• EXERCISE REQUIREMENTS:
Your task is to copy every line below that contains the word "agent".

+ + + +

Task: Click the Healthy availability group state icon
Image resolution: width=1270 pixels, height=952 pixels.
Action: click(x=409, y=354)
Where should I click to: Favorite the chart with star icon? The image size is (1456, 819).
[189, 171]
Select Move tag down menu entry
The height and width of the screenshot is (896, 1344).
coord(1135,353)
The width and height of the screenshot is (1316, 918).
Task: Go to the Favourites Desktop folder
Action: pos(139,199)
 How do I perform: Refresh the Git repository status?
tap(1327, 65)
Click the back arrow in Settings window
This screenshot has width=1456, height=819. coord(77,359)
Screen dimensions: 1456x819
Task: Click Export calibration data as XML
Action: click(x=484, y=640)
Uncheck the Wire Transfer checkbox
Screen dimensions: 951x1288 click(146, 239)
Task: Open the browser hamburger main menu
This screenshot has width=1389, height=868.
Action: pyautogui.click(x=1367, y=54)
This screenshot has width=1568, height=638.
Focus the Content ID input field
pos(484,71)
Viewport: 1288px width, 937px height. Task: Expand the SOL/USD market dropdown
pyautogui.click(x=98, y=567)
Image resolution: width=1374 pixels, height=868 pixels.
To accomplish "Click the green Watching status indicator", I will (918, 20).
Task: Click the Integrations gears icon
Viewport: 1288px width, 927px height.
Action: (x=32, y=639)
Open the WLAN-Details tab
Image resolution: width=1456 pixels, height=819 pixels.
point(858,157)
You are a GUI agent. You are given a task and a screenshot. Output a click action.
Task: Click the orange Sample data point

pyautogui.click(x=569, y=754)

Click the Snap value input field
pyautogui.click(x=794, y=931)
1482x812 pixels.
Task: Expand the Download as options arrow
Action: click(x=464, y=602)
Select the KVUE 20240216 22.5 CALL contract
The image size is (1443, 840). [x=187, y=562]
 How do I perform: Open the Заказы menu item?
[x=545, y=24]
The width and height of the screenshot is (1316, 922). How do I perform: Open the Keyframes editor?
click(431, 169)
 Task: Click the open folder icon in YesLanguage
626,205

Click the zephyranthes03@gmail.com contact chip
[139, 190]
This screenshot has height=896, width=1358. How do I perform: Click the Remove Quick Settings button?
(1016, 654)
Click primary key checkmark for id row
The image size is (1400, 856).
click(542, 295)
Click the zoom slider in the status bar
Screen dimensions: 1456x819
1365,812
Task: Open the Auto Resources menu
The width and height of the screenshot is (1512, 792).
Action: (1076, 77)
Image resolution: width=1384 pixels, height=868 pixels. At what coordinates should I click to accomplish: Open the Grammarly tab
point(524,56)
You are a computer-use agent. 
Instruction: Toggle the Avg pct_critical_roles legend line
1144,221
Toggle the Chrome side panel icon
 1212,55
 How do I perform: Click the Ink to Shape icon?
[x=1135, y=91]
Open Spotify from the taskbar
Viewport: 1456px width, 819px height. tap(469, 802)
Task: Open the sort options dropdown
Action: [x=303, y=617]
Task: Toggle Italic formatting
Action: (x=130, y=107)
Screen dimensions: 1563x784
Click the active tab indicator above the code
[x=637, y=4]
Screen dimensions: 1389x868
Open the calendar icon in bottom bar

+ + + +

• COMPLETED TASK:
You are a GUI agent. You are given a task and a screenshot. Output a click action.
You are a computer-use agent. 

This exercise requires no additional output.